**Extrait**
───
Légèreté et versatilité: la réflexion depuis l’entre-deux-guerres

Le développement des armes à feu portatives depuis 1918 s’est particulièrement concentré sur l’amélioration du poids et de la versatilité. Là aussi, les Allemands furent des pionniers en la matière, suivis de près par les Américains avant et pendant la Seconde Guerre mondiale. En 1944, les Allemands mirent en service le premier fusil d’assaut automatique de l’histoire, le SturmGewehr, une arme considérée comme l’ancêtre du célèbre fusil d’assaut soviétique AK-47 (1947), qui lui-même fut amélioré en 1974.

Le célèbre SturmGewehr 44, une arme considérée comme le premier fusil d'assaut automatique de l'histoire. Ce modèle inspira l'ingénieur soviétique Kalashnikov qui fabriqua l'arme portant son nom trois ans plus tard.
───
(Entrées enregistrées du jeu de données)

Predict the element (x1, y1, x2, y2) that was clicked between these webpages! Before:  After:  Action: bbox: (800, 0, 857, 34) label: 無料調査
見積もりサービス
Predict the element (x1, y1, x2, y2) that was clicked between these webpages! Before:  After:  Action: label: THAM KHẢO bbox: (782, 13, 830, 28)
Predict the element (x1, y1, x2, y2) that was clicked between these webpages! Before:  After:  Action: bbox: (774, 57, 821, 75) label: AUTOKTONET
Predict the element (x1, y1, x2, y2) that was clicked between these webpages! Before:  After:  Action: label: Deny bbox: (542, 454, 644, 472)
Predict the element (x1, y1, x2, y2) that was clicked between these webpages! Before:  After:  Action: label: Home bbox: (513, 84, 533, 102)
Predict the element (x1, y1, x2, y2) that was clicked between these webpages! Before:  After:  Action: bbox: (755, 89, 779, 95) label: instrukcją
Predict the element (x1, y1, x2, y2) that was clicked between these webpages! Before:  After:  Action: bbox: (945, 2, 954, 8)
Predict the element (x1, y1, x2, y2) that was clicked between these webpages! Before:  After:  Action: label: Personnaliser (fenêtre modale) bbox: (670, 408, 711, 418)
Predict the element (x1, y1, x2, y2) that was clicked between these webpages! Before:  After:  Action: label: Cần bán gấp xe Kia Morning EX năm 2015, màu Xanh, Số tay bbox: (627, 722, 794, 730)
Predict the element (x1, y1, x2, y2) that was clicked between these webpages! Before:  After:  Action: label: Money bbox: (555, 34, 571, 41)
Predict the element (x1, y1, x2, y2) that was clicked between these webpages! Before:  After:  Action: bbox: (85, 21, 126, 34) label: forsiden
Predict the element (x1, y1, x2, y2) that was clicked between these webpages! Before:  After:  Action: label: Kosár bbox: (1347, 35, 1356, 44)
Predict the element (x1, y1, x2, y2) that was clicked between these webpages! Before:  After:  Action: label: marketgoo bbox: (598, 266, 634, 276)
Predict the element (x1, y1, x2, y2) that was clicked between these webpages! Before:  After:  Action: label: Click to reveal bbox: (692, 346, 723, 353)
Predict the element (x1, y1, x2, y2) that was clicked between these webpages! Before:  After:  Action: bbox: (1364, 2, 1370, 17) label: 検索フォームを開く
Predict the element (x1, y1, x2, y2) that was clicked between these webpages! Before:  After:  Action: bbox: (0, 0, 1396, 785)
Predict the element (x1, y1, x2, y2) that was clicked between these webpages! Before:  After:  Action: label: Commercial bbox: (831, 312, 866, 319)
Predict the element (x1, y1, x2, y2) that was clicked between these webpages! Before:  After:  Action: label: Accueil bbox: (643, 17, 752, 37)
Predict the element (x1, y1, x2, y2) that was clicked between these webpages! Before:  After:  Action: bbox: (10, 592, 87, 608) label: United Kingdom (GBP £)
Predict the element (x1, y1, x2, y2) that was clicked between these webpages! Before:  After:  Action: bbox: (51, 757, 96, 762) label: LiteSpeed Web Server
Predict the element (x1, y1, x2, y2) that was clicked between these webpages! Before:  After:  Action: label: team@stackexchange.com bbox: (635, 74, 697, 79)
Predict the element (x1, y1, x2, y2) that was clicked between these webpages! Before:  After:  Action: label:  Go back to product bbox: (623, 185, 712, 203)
───
**Vos tâches**
1. Résumez en deux phrases l'extrait sur les armes à feu portatives.
2. Prolongez l'extrait sur les armes à feu portatives à partir de sa dernière phrase.

**Réponses détaillées**
1. Depuis 1918, le développement des armes à feu portatives s'est surtout concentré sur l'amélioration du poids et de la versatilité, domaine où les Allemands furent des pionniers, suivis de près par les Américains. En 1944, les Allemands mirent en service le SturmGewehr, premier fusil d'assaut automatique de l'histoire et ancêtre du fusil d'assaut soviétique AK-47 de 1947.

2.
Dans ce contexte, d’autres éléments découlent des principes de base de légèreté et de versatilité. Par exemple, il fallait inventer une arme certes légère, mais aussi capable d’être refroidie à l’air (et non à l’eau ou au gaz) et qui possèderait une grande cadence de tir. Très important également, il importait que l’arme soit en mesure d’être facilement transportée par un fantassin qui puisse suivre le reste de sa formation. C’est ainsi que les Allemands inventèrent deux modèles de mitrailleuses portatives MaschineGewehr en 1934 et en 1942 (MG 34, MG 42), qui peuvent être considérées comme les premières mitrailleuses répondant aux critères fondamentaux de la légèreté et de la versatilité. À cet égard, nombre de mitrailleuses actuellement en service dans certaines armées du monde sont copiées, sinon largement inspirées, de la MG 42.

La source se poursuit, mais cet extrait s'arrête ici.